Action item>
Each line from the one containing "You are a computer-use" to the end of the entries below is to be set down exactly; the pictures are not.

Data for review>
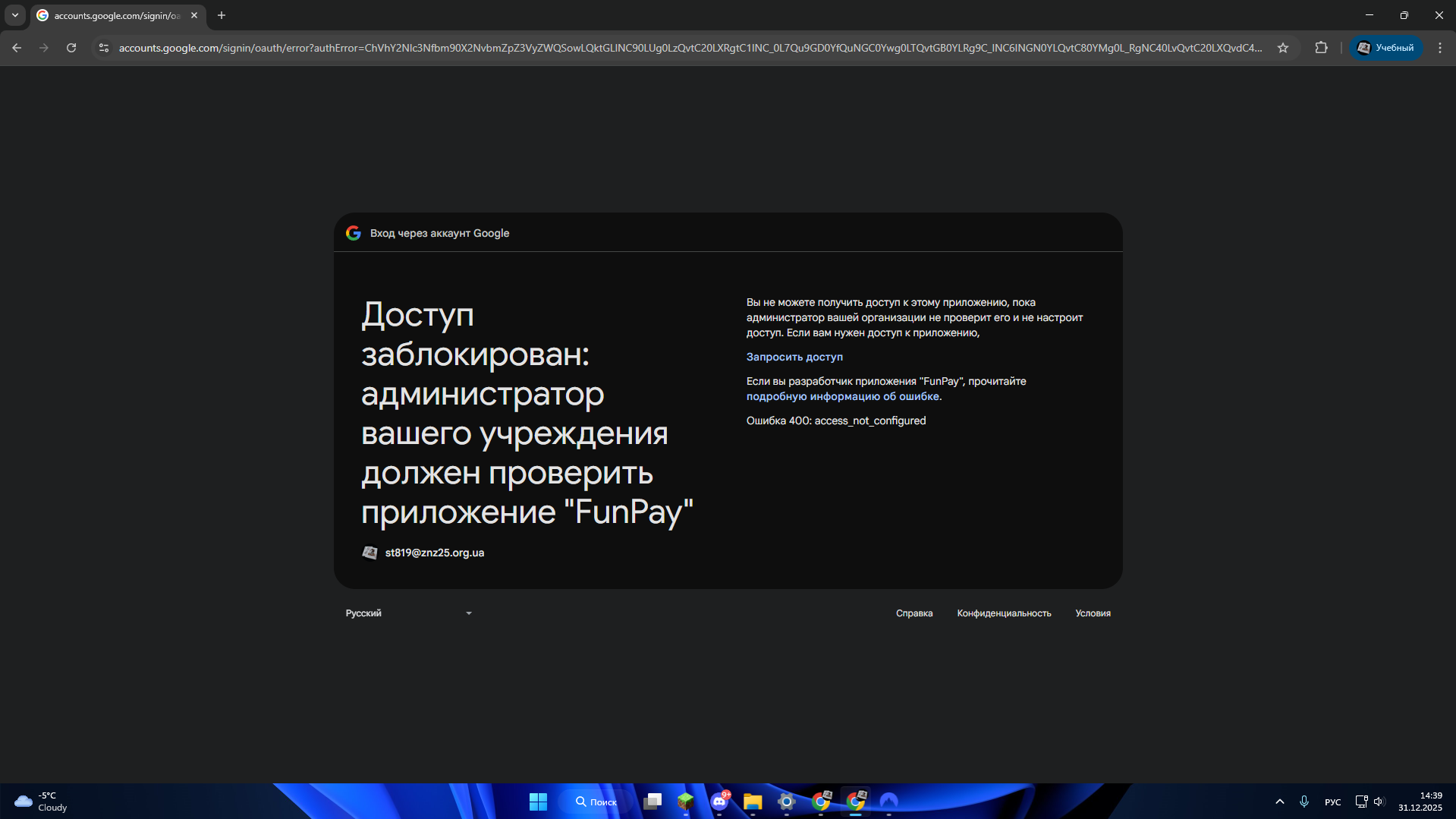Bookmark this page with the star icon
Screen dimensions: 1456x819
(x=1282, y=48)
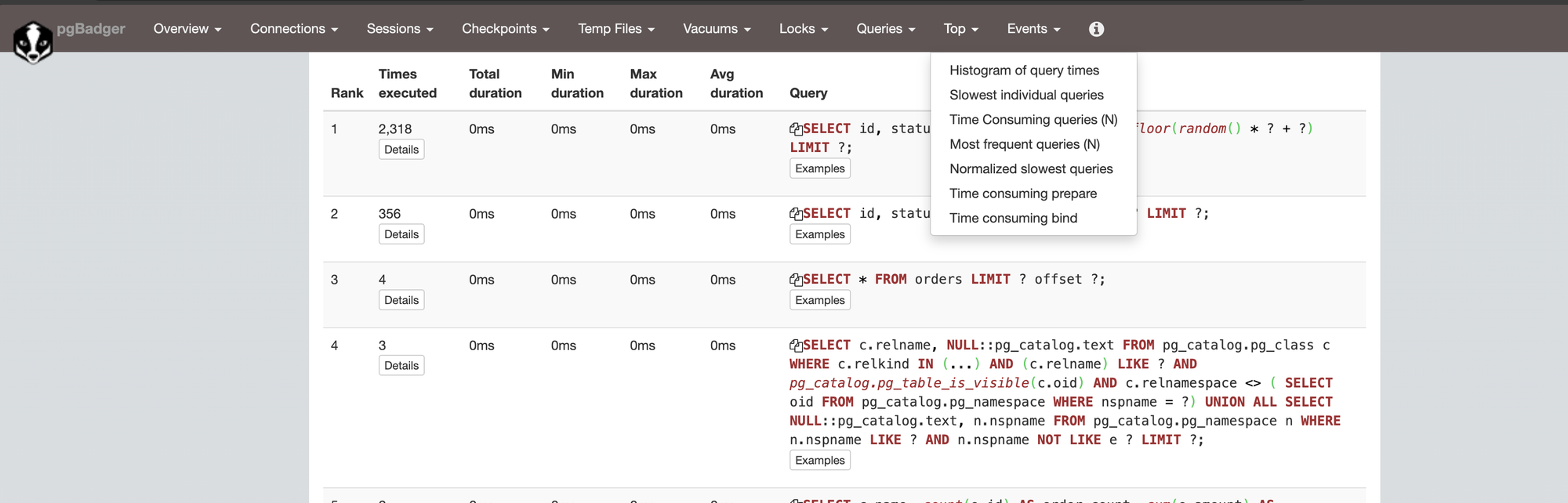
Task: Choose Slowest individual queries menu entry
Action: (x=1026, y=95)
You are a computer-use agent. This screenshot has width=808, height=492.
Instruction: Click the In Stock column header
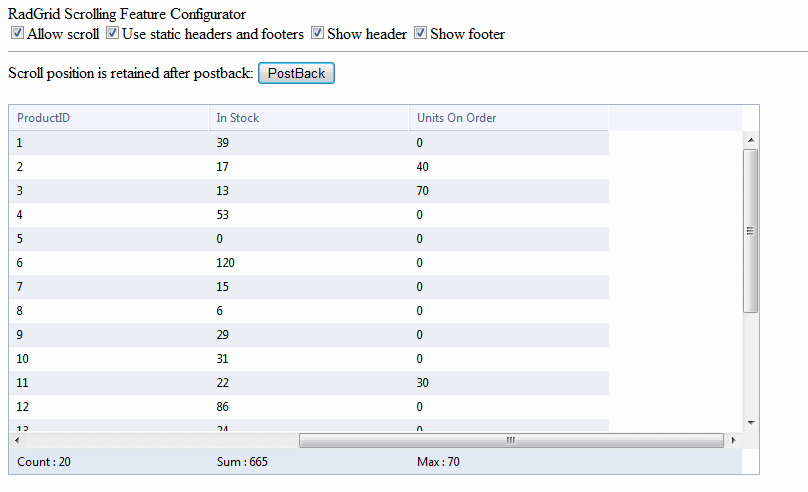pos(238,118)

Response>
You are a computer-use agent. This screenshot has width=808, height=492.
Instruction: Click the In Stock column header
pos(238,118)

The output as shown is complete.